THE LUNGS The lungs are the principal respiratory organs that are situated one on either side of mediastinum in the thoracic cavity, they are covered by visceral pleura.
The structure of the lungs has to be understood keeping in mind their function of oxygenation of blood. The following features are essential for this purpose.
A surface at which air (containing oxygen) can be brought into close contact with circulating blood. The barrier between air and blood has to be very thin to allow oxygen (and carbon dioxide) to pass through it, the surface has to be extensive enough to meet the oxygen requirements of the body.
A system of tubes to convey air to and away from the surface at which exchanges take place.
A rich network of blood capillaries present in intimate relationship to the surface at which exchanges take place.
Intrapulmonary Passages On entering the lung the principal bronchus divides into secondary, or lobar bronchi (one for each lobe). Each lobar bronchus divides into tertiary, or segmental bronchi (one for each segment of the lobe). The segmental bronchi divide into smaller and smaller bronchi, which ultimately end in bronchioles. The lung substance is divided into numerous lobules each of which receives a lobular bronchiole. The lobular bronchiole gives off a number of terminal bronchioles indicated by their name the terminal bronchioles represent the most distal parts of the conducting passage. Each terminal bronchiole ends by dividing into respiratory bronchioles. These are so called because they are partly respiratory in function as some air sacs arise from them. Each respiratory bronchiole ends by dividing into a few alveolar ducts. Each alveolar duct ends in a passage, the atrium, which leads into a number of rounded alveolar sacs. Each alveolar sac is studded with a number of air sacs or alveoli.
The alveoli are blind sacs having very thin walls through which oxygen passes from air into blood, and carbon dioxide passes from blood into air. The structure of the larger intrapulmonary bronchi is similar to that of the trachea. As these bronchi divide into smaller ones the following changes in structure are observed.
The cartilages in the walls of the bronchi become irregular in shape, and are progressively smaller. Cartilage is absent in the walls of bronchioles: this is the criterion that distinguishes a bronchiole from a bronchus.
The amount of muscle in the bronchial wall increases as the bronchi become smaller. The presence of muscle in the walls of bronchi is of considerable clinical significance. Spasm of this muscle constricts the bronchi and can cause difficulty in breathing.
Subepithelial lymphoid tissue increases in quantity as bronchi become smaller. Glands become fewer, and are absent in the walls of bronchioles.
The trachea and larger bronchi are lined by pseudostratified ciliated columnar epithelium. As the bronchi become smaller the epithelium first becomes simple ciliated columnar, then non-ciliated columnar, and finally cuboidal (in respiratory bronchioles) .
AlveoliThere are about 200 million alveoli in a normal lung. The total area of the alveolar surface of each lung is extensive. It has been estimated to be about 75 square meters. The total capillary surface area available for gaseous exchanges is about 125 square meters. Structure of Alveolar Wall Each alveolus has a very thin wall. The wall is lined by an epithelium consisting mainly of flattened squamous cells. The epithelium rests on a basement membrane. Deep to the basement membrane there is a layer of delicate connective tissue through which pulmonary capillaries run. These capillaries have the usual endothelial lining that rests on a basement membrane. The barrier between air and blood is made up of the epithelial cells and their basement membrane; by endothelial cells and their basement membrane; and by intervening connective tissue. At many places the two basement membranes fuse greatly reducing the thickness of the barrier. The endothelial cells lining the alveolar capillaries are remarkable for their extreme thinness. With the EM they are seen to have numerous projections extending into the capillary lumen, these projections greatly increase the surface of the cell membrane that is exposed to blood and is, therefore, available for exchange of gases. At many places the basement membrane of the endothelium fuses with that of the alveolar epithelium greatly reducing the thickness of the barrier between blood and air in alveoli.

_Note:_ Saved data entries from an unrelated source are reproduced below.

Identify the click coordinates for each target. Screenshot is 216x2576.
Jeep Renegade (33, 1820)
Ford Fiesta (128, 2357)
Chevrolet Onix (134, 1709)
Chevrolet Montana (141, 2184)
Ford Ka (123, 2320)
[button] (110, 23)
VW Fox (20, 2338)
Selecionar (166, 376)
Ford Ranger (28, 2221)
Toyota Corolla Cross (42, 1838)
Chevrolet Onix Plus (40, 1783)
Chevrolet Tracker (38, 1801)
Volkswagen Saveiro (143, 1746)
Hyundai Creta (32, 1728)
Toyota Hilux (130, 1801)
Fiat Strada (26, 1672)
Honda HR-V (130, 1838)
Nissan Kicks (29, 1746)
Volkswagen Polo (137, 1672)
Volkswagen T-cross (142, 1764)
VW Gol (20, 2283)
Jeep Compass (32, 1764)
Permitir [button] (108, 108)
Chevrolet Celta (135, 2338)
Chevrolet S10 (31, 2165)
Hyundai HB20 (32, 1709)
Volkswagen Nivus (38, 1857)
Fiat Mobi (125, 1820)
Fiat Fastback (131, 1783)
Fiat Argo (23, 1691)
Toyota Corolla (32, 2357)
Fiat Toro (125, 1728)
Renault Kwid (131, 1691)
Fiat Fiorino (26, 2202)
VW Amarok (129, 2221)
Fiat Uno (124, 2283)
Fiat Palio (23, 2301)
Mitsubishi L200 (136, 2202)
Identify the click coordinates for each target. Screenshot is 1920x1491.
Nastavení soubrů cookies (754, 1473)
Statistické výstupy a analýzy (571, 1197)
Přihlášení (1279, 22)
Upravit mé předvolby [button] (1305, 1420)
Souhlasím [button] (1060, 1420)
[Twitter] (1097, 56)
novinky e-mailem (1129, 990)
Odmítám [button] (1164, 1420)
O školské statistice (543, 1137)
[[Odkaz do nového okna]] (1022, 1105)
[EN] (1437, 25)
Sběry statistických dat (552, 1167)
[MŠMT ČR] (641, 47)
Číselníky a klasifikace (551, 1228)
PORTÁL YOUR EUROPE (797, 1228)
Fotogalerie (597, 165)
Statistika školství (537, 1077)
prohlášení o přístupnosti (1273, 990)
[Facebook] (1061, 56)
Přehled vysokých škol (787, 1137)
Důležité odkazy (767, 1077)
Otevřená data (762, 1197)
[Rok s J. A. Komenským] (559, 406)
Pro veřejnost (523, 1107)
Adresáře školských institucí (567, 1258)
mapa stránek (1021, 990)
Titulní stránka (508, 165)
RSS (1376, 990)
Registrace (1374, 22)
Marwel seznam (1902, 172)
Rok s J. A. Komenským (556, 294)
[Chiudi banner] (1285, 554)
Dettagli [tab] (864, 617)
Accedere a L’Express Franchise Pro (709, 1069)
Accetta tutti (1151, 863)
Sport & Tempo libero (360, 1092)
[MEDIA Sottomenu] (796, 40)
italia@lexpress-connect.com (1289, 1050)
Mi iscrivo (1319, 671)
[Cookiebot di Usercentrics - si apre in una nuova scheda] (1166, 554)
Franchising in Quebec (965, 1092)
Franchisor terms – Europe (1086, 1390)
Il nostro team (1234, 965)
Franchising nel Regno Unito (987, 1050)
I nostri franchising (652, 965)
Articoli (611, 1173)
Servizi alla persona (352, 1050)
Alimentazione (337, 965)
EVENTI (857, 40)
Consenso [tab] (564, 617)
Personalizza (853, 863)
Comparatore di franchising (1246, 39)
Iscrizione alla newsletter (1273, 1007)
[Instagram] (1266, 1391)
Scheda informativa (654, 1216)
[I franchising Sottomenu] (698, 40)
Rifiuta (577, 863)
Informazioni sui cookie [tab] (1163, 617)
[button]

Pneumocytes EM studies have shown that the cells forming the lining epithelium of alveoli (pneumocytes) are of various types .
The most numerous cells are the squamous cells already referred to. They are called type I alveolar epithelial cells. Except in the region of the nucleus, these cells are reduced to a very thin layer. The edges of adjoining cells overlap and are united by tight junctions (preventing leakage of blood from capillaries into the alveolar lumen). They form the lining of 90% of the alveolar surface.
Scattered in the epithelial lining there are rounded secretory cells bearing microvilli on their free surfaces. These are designated type II alveolar epithelial cells , their cytoplasm contains secretory granules that appear to be made up of several layers . These cells are believed to produce a secretion that forms a film over the alveolar epithelium. This film or pulmonary surfactant reduces surface tension and prevents collapse of the alveolus during expiration, type II cells may multiply to replace damaged type I cells.
Type III alveolar cells, or brush cells, of doubtful function, have also been described.